It turns out the question is a trick, both are bad, but are bad for different classes of people. This could turn into a Marxian sort of class struggle analysis, if you like that sort of thing, or it could go into a "which is easier to solve" analysis or we could just look at what has happened and see what we should do about it. I'm going for the last.

I'm currently of the mind that we've been in something more like a deflation world due to QE for years, but I continue to update my priors as I learn more. If you think this will continue, HODL assets.  The question is, when will the federal government run into liability levels that they cannot handle and what will the results be?  It seems that no one, not even China wants to be the center of the currency world or the "reserve currency".  The only other mainstream ideas are to use a basket of currencies or a relatively fixed size amount of currency (bitcoin, gold)(*).  I think history is a poor guide at this point.  Japan has 200+% of debt to GDP, "Self financed". How long the US can go for is just unknowable.  Foreigners buy/sell debt based upon their need to repay loans in US dollars.  This is the "dollar smile" idea, to say nothing of the "dollar milkshake".  If the US starts having real trouble with their debt (not debt ceiling trouble mind you), it will likely be the end of the US reserve currency.  While that is coming, the question of the how is really hard to predict.  Maybe we see foreigners have to buy up dollars one last time to pay off their US denominated debts when the US crisis you imagine occurs.  In which case, it may not be the blowup you imagine, rather it will just be the last time the US can raise more debt.  In that case, a massive deflation will happen until the US directly monetizes reserves, ala central bank digital currency.  Then it will turn into massive inflation. I personally think this is a harder thing to predict compared to the HODLer plan, but I also do think you should handicap it. How much and in what ways depends on you and how you imagine the blow up occurs.

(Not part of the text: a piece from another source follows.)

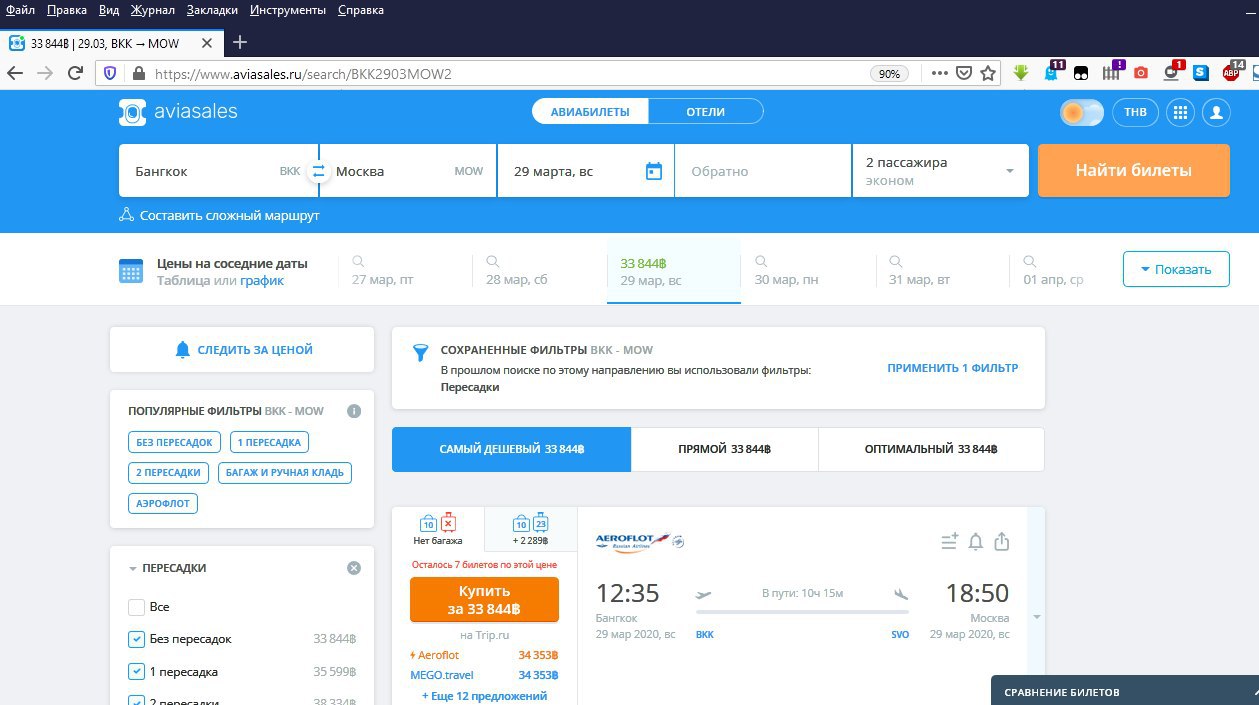Image resolution: width=1259 pixels, height=705 pixels.
Task: Uncheck the "Без пересадок" checkbox
Action: click(x=137, y=639)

(*) There are other ideas around solving this but they are by minor economists who are ignored.  Steve Keen would be an example of this.

JCD
Posts: 139
Joined: Sat Jul 20, 2019 9:12 am

Re: Inflation, Interest Rates & Financial Represion

Post by JCD »

Seppia wrote:
Wed Sep 22, 2021 12:25 am
The USA have outperformed rest of the world equities for over a decade, sometime this has to shift and reverse, not having an exposure internationally is dangerous in my opinion.
I believe the US has outperformed for the last 50-100 years but @Tyler9000 with his portfolio charts will probably have the better details than I off top of my head. If I have it correctly, the advantage to being the US is reserve currency status. When that ends will probably correlate well to when you should own international markets. Beyond that marco view, the US has more tech which has been eating the world and if you compare the Qs to the SPY you'll see why value has been a terrible trade and international basically is value (ex-China). Will that continue? I'm not sure. Place your bets accordingly.

WFJ
Posts: 416
Joined: Sat Apr 24, 2021 11:32 am

Re: Inflation, Interest Rates & Financial Represion

Post by WFJ »

The only justification for investing overseas that rewards investors for taking the extra risk is a lower return correlation, which most countries no longer exhibit. North Korea, Cuba, El Salvador are probably the only countries with (if they had stock markets) which would exhibit a correlation low enough to justify investment. In my experience, most MPT managed investments turn into complex dumping grounds where brokers dump busted investments into complex products most individuals don't monitor. A friend asked me to look into one of his managed accounts and found it has over 10,000 positions, with hundreds of exotic international positions with costs basis in the millions which had a market value under $10.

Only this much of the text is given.